Congratulations Colorado: Voters Say Hell No to Tax Hikes

Yesterday Colorado voters sent a strong message to their elected officials:

If 2008 was an election for change, Tuesday night was an election for no change — with Colorado voters rejecting tax hikes and ballot initiatives and refusing to overhaul school boards. Voters resoundingly shot down the only statewide ballot measure, which would have raised taxes for nearly $3 billion in school funding. And Denver voters said “no” to a plan to mandate sick leave for all workers — an initiative that many businesses, Gov. John Hickenlooper and Denver Mayor Michael Hancock opposed. … Tuesday was a killing field for tax measures. Aurora voters rejected a $114 million tax increase for recreation centers, Douglas County voters said “no” to school tax increases, Cañon City voters rejected a tax for library improvements and Boulder voters appeared to be approving the creation of a municipal electricity utility but wouldn’t pass a tax hike to fund it. … With most ballots counted, the statewide Proposition 103 was losing with 64 percent of voters rejecting the measure to increase the state income tax as well as the sales-tax rate for K-12 education.

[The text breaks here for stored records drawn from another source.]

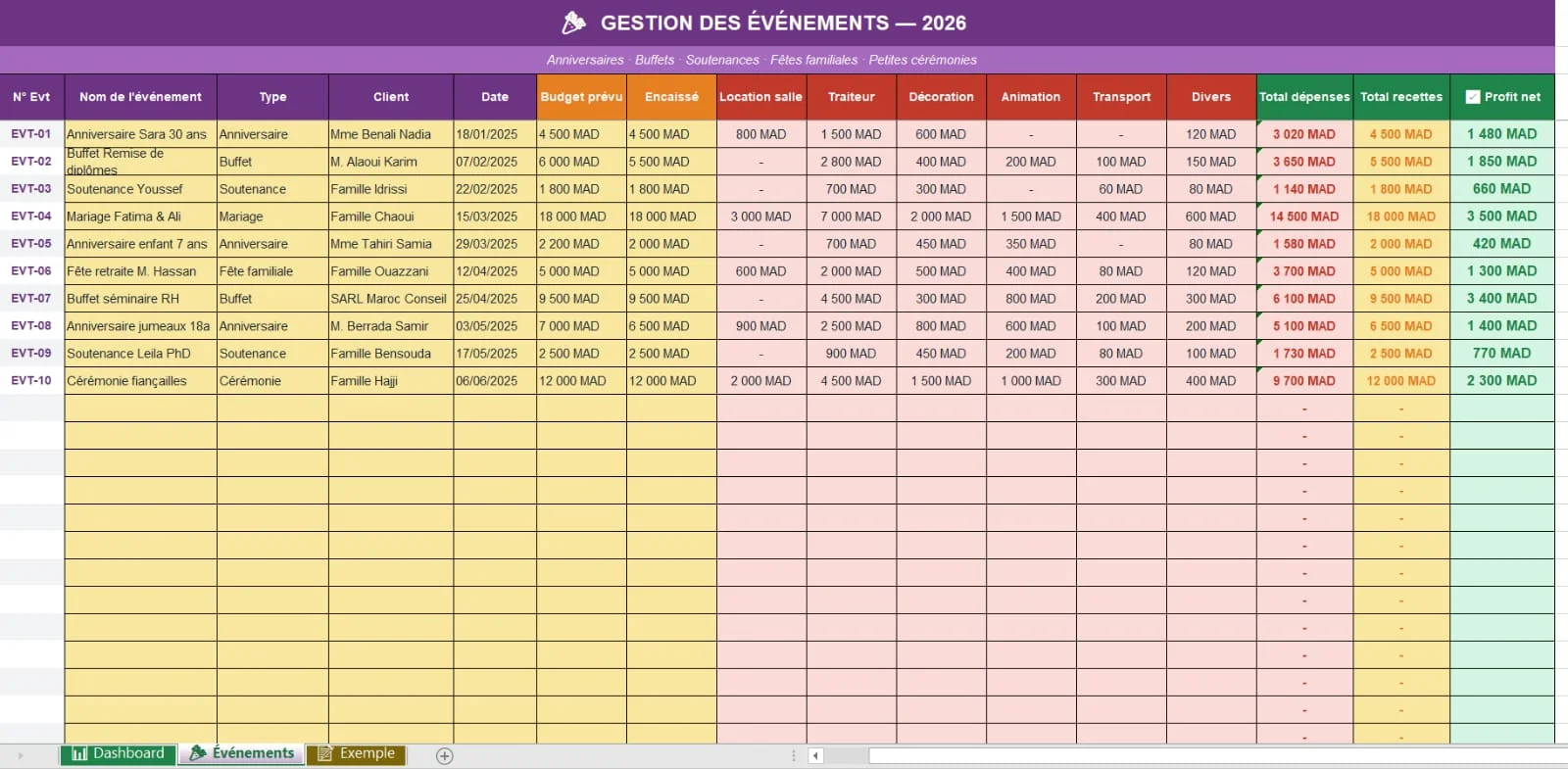Viewport: 1568px width, 769px height.
Task: Select the EVT-04 row label
Action: click(x=31, y=216)
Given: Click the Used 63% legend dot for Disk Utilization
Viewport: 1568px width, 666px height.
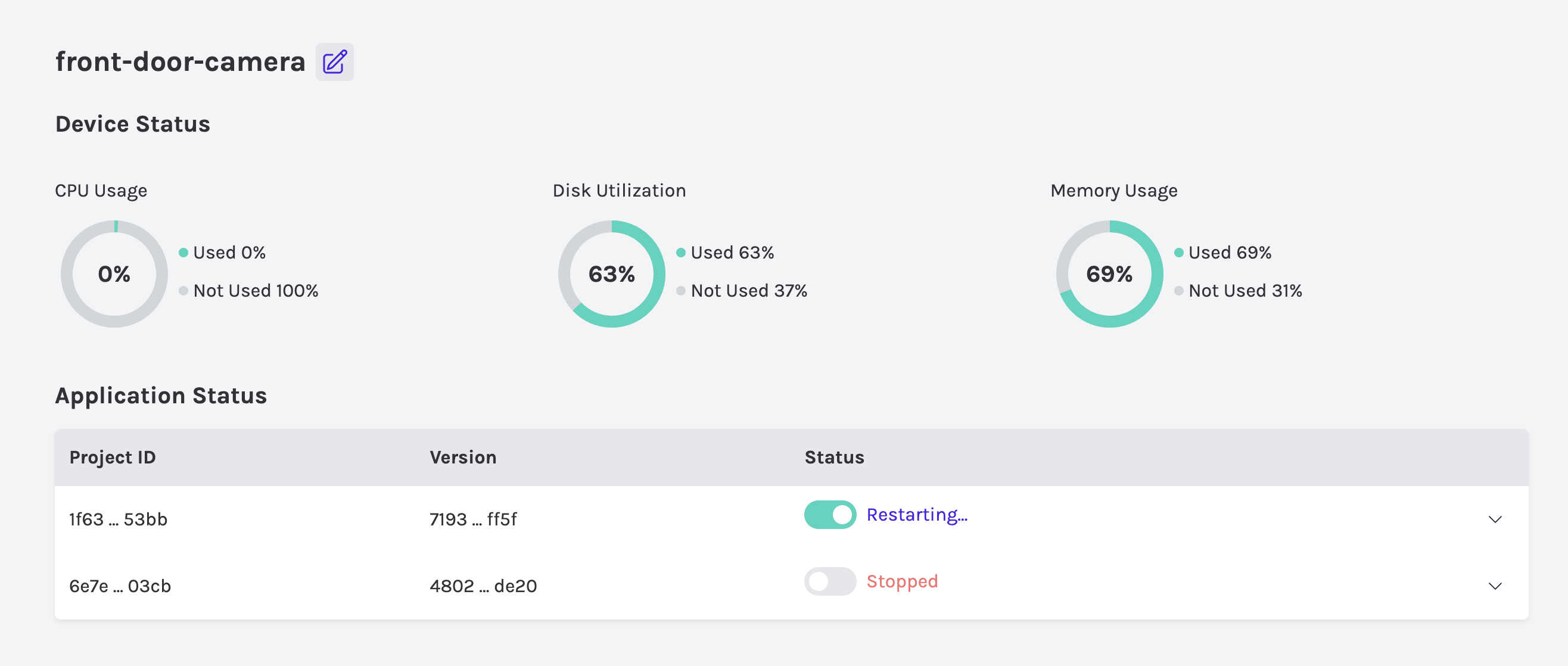Looking at the screenshot, I should [680, 252].
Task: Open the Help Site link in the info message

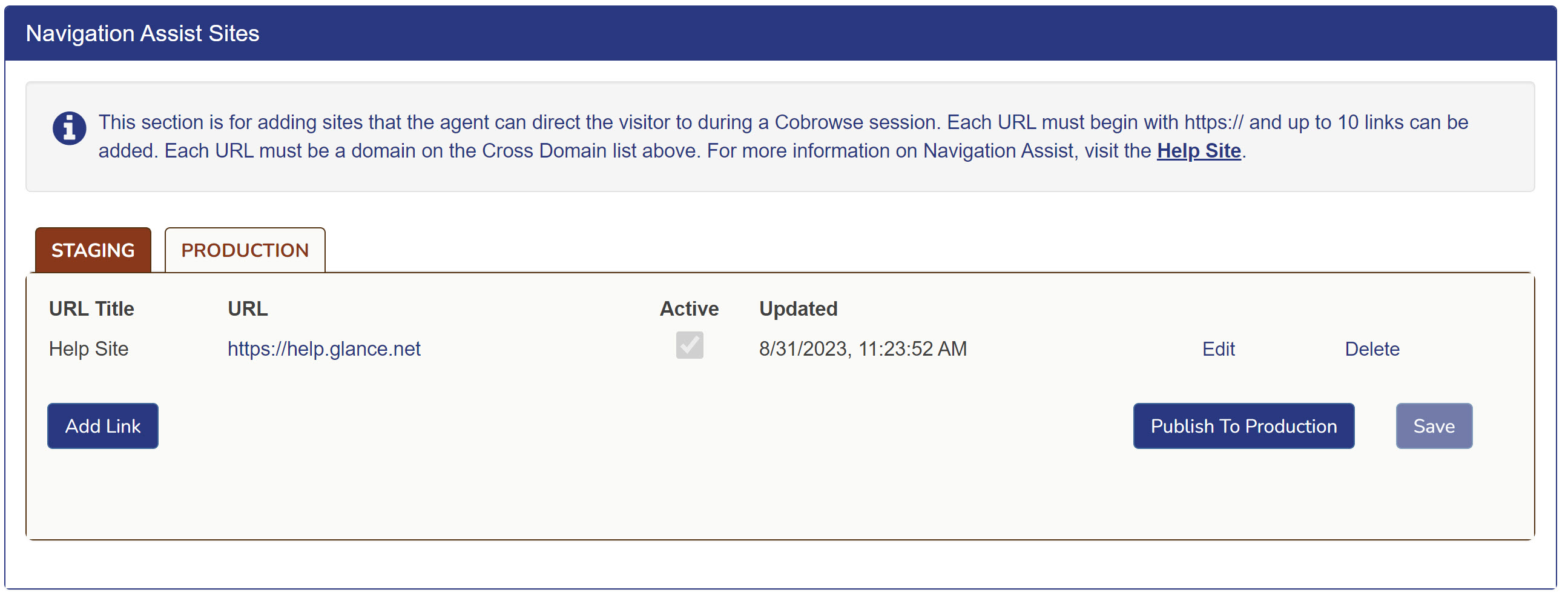Action: tap(1198, 150)
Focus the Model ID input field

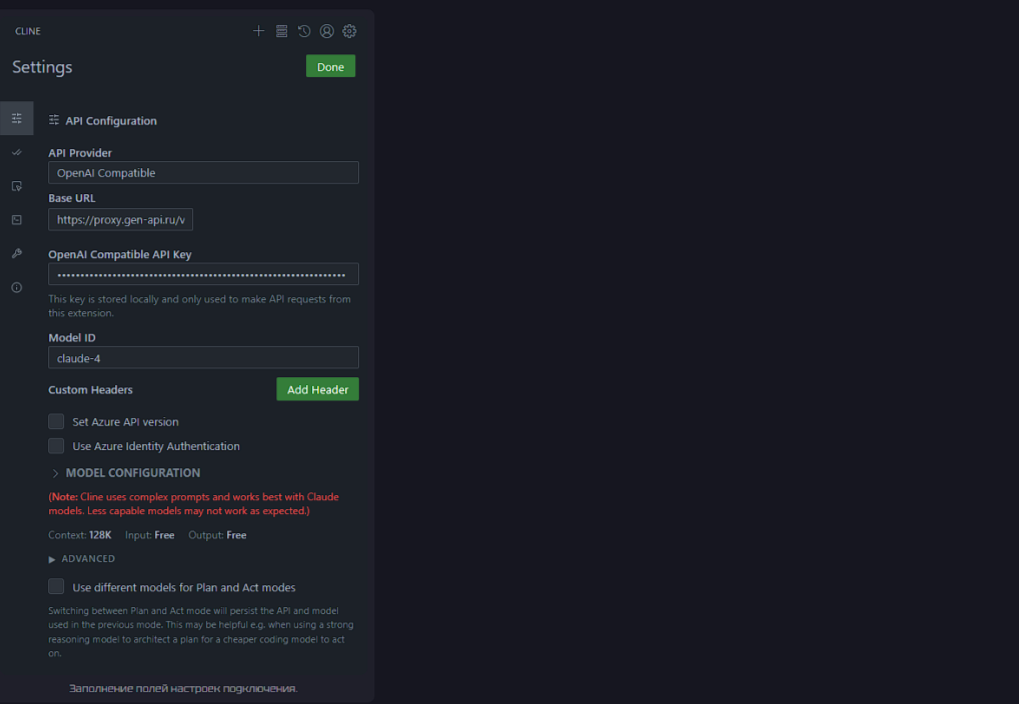tap(203, 358)
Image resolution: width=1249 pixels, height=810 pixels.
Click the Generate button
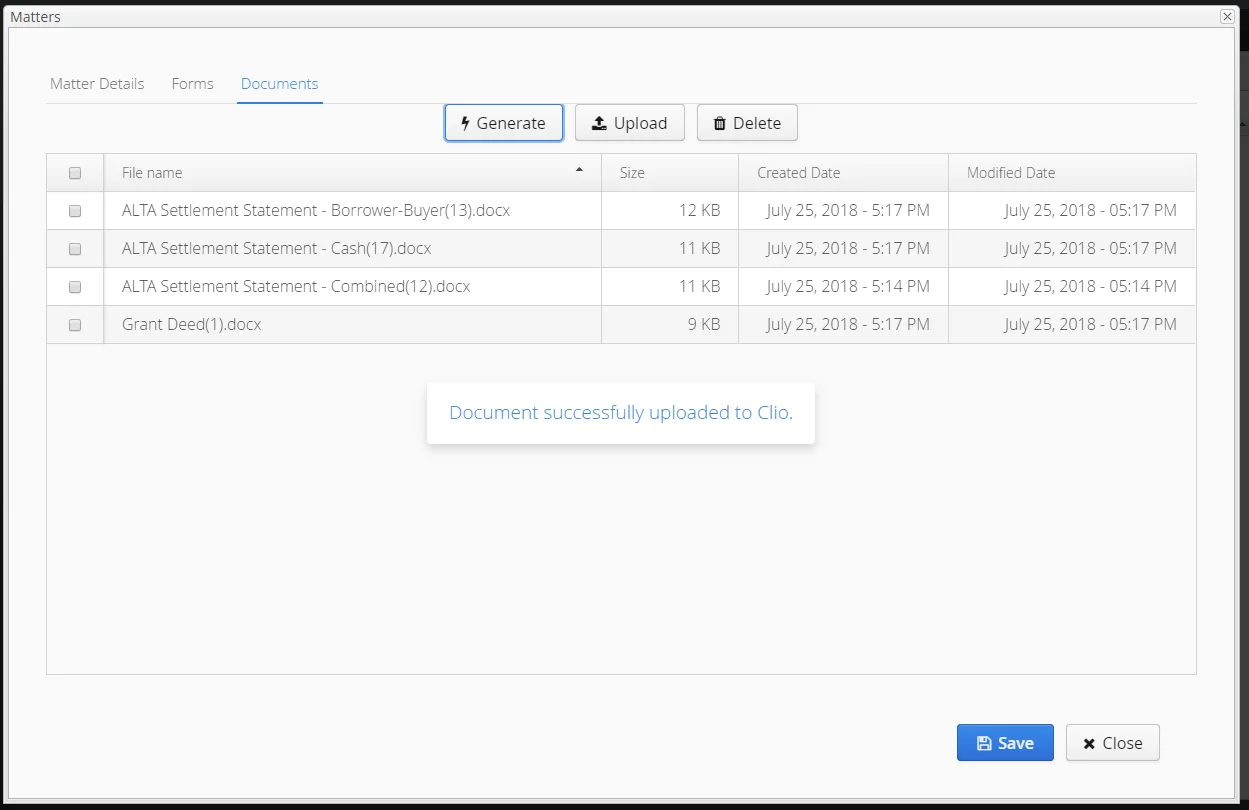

To begin with, it is false to claim that Colorado suffers from some kind of funding shortage for government. Not only has state spending grown relentlessly over the past ten years, including the current recession, but the state and local governments have also added employees throughout the tough economic times. There are more state and local government employees in Colorado today than there were in 2008. At the same time, in September 2011 Colorado had 113,500 fewer private jobs than in September 2008. Obviously, government needs to shrink when there are fewer private jobs to pay for government.

As this blog explained recently, Proposition 103 would have done nothing but harm to the Colorado economy. The state has a private jobs shortage of 386,000 just to maintain the current size of government with no tax increases.  Taking $3 billion out of people’s pockets, which would have been the result of the proposition, would have created an even bigger private jobs shortage. Colorado voters did the right thing for themselves and their state.